Worsted

Farrow & BallNo. 284LRV 34
LRV34medium-dark
Undertonegray · warm · brown
FamilyWarms & Neutrals
Best roomsbedroom, living room, study
In the Room

What Worsted Actually Looks Like

Worsted is a mid-toned greige that leans warm without tipping into beige. Think of the color of undyed wool, which is exactly where the name comes from. On the chip it looks like a safe, soft neutral. On your walls it carries more weight and more grey than you expect, especially once the estate emulsion finish soaks up the light.

This is a color that moves. In morning light it reads soft and almost putty-toned. By midday it cools off and the grey comes forward. As the afternoon fades, the warmth returns and the walls can feel cozy and a little darker than they did at lunch. The chalky matte finish is doing a lot of the work here. It diffuses light instead of bouncing it back, which is why Worsted never looks flat or plasticky the way a hardware store greige would.

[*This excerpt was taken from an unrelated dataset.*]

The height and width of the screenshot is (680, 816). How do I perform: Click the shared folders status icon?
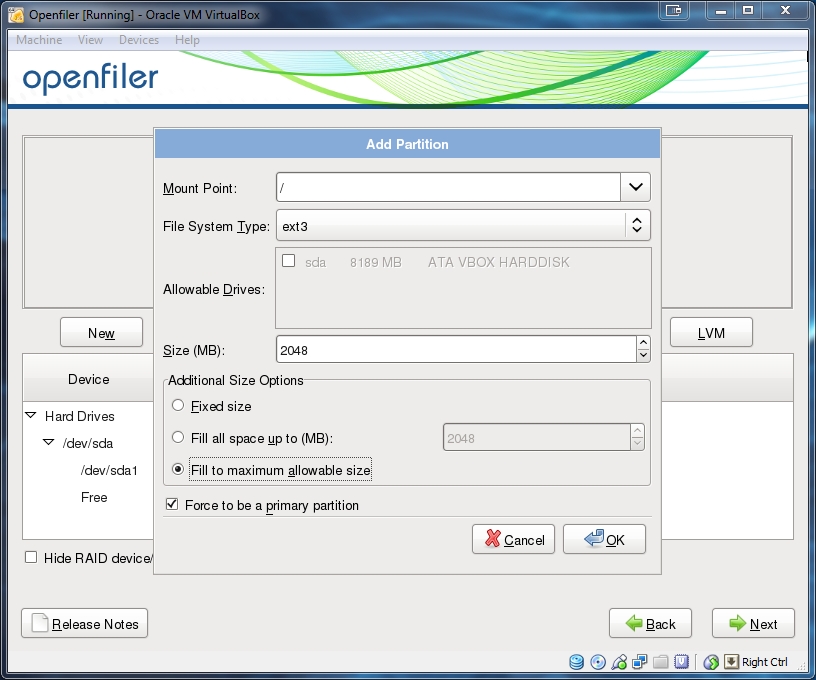661,662
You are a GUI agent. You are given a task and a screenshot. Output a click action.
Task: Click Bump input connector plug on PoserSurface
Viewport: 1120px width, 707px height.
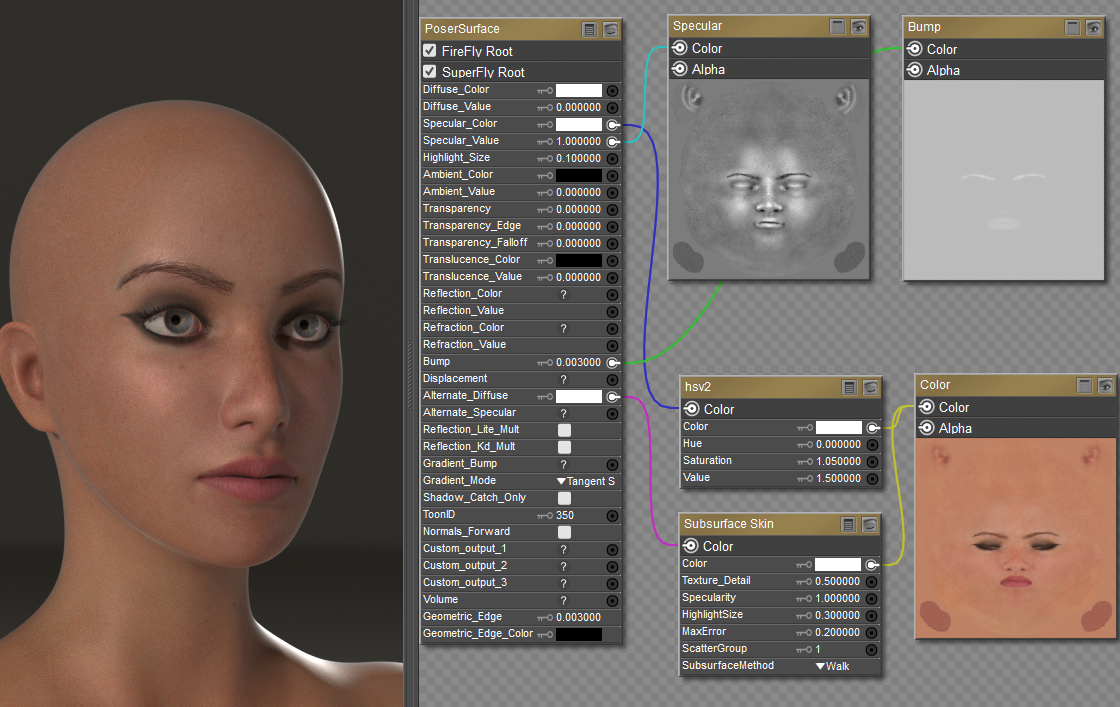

What makes it distinctly F&B is that depth. There is no single flat note to the color. You get a quiet complexity that shifts as you walk past it and as the sun crosses the room. It feels grounded and lived-in rather than fresh out of the can.

Undertone Read

Worsted Undertones

The undertone is a warm grey with a faint green-yellow base that keeps it from going cold or purple. This matters because Worsted will pull toward whatever sits next to it. Put it near a cool blue and the grey sharpens. Put it near a warm wood floor and the wool-like softness takes over.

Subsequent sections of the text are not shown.